Looking forward, Kingsley comments, “It’s about data, data, data.My wish for the industry is that we use data to eliminate all of the waste in the feasibility process. Stop wasting our time asking if we have a freezer. Let’s take steps to address all of the barriers from the site side, such as listening to our input as to how protocol design will impact recruitment and enrollment.”

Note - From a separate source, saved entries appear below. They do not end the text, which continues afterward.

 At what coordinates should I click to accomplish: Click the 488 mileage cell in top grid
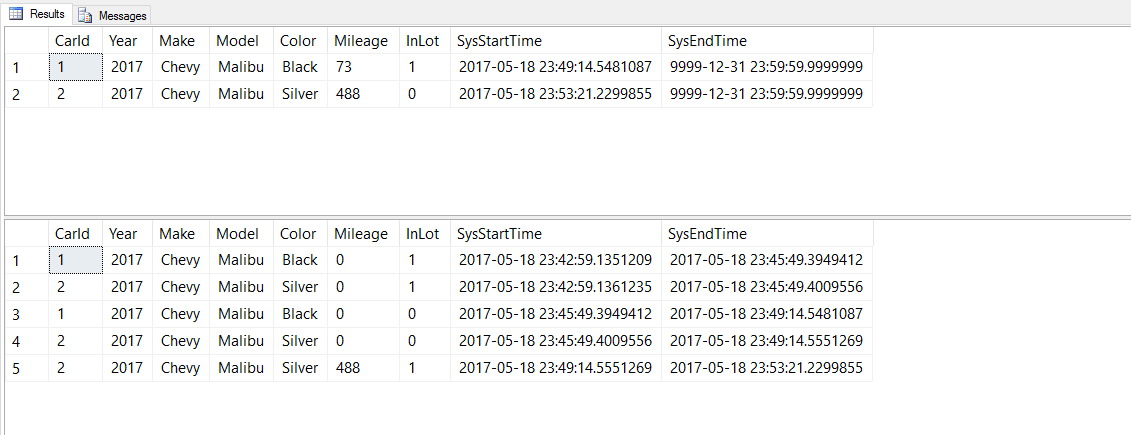click(348, 94)
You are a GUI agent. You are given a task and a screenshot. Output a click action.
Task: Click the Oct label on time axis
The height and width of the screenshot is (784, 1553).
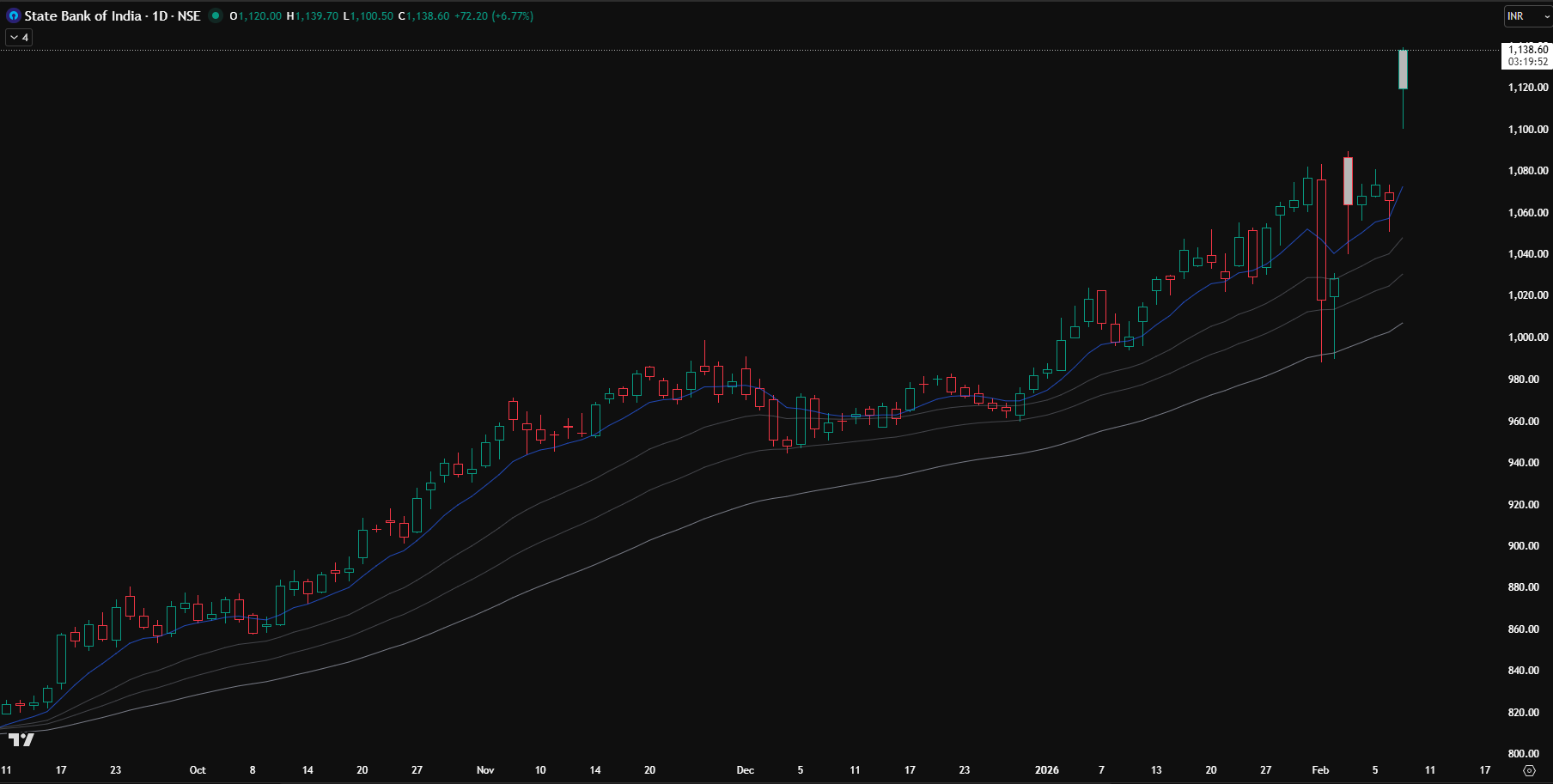198,770
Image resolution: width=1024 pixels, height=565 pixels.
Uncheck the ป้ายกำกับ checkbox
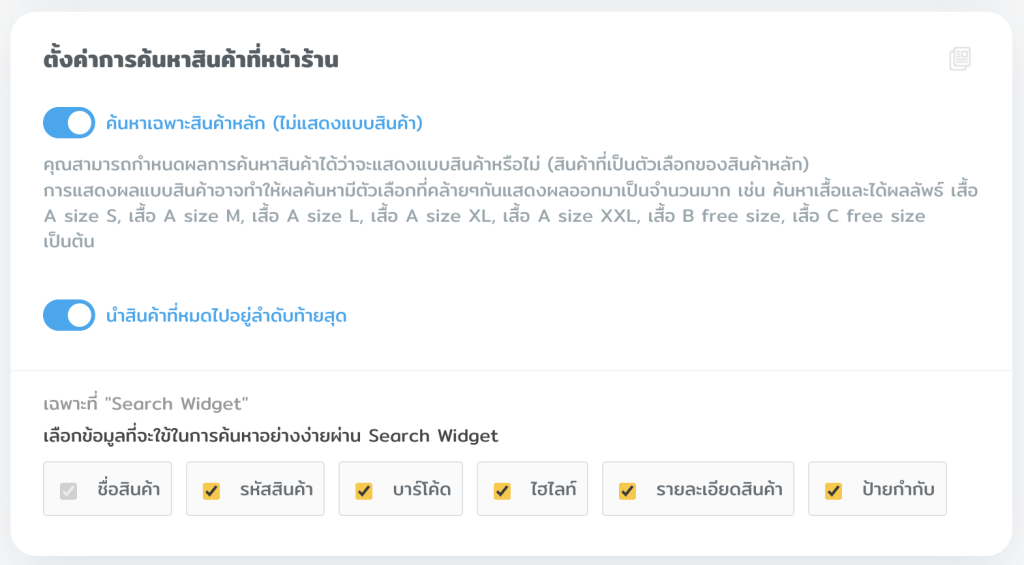click(x=833, y=490)
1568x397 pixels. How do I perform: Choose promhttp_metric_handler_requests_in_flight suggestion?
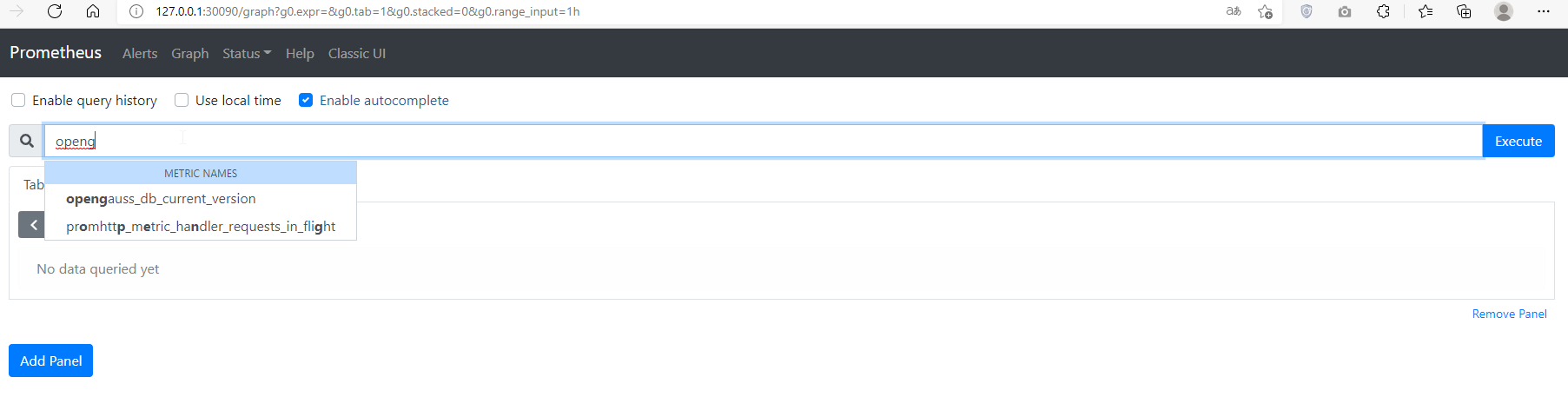[x=201, y=227]
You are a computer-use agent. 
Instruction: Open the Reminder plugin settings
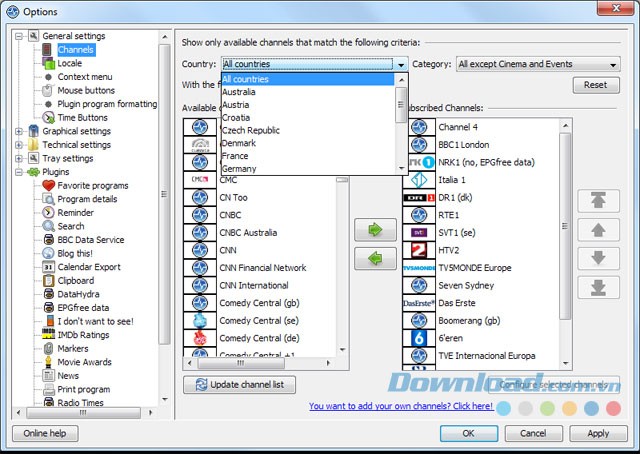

To secure overall improvement to site feasibility in the long term, stakeholders are focusing on asking the right questions once, rather than repeatedly, all in an effort to speed the finding of the right sites with the right patients and digital readiness for DCTs. Technologies such as electronic health records, internal databases, and investigator platforms will be key as sites use this opportunity to meet enrollment goals by expanding their outreach to patients in underserved and more distant communities.

References

  1. Henderson L. COVID Exposes the Cracks in Trial Problems. Applied Clinical Trials. August 2020. Available at: https://www.appliedclinicaltrialsonline.com/view/covid-exposes-the-cracks-in-trial-problems. Accessed March 10, 2021.
  2. Cotliar J. How a Pandemic Accelerated the Adoption of Virtual Trials. Global Forum. May 2020. Available at: https://globalforum.diaglobal.org/issue/may-2020/how-a-pandemic-accelerated-the-adoption-of-virtual-trials/. Accessed March 10, 2021.
  3. ICH Harmonised Guideline: Integrated Addendum to ICH E6(R1): Guideline for Good Clinical Practice ICH E6(R2). International Conference on Harmonisation. Available at: https://database.ich.org/sites/default/files/E6_R2_Addendum.pdf. Accessed March 12, 2021.
  4. Code of Federal Regulations. Subpart D—Responsibilities of Sponsors and Investigators Electronic Code of Federal Regulations. Section 312. March 2021. Available at: https://ecfr.federalregister.gov/current/title-21/chapter-I/subchapter-D/part-312. Accessed March 12, 2021.
  5. Barrett J. Choosing The Right Solution: Improving the Clinical Trial Site Feasibility Process. WCG. 2016. Available at: https://www.pharmavoice.com/wp-content/uploads/wp-WCG-03122019.pdf?tracker. Accessed March 13, 2021.
  6. Kurbegov D, Hurley P, Waterhouse D, et al. Recommendations to Streamline and Standardize Clinical Trial Site Feasibility Assessments: An ASCO Research Statement. JCO Oncology Practice. 2021:17(1):41-51. Available at: https://ascopubs.org/doi/full/10.1200/OP.20.00821. Accessed March 11, 2021.
  7. Site Accreditation & Standards Initiative (SASI). Alliance for Clinical Research Excellence and Safety (ACRES). Available at: http://www.acresglobal.net/about-us/initiatives/site-accreditation-and-standards-initiative-sasi/. Accessed March 13, 2021.
  8. Koski G, Kennedy L, Tobin MF, et al. Accreditation of Clinical Research Sites—Moving Forward. New England Journal of Medicine. 2018;379:405-7.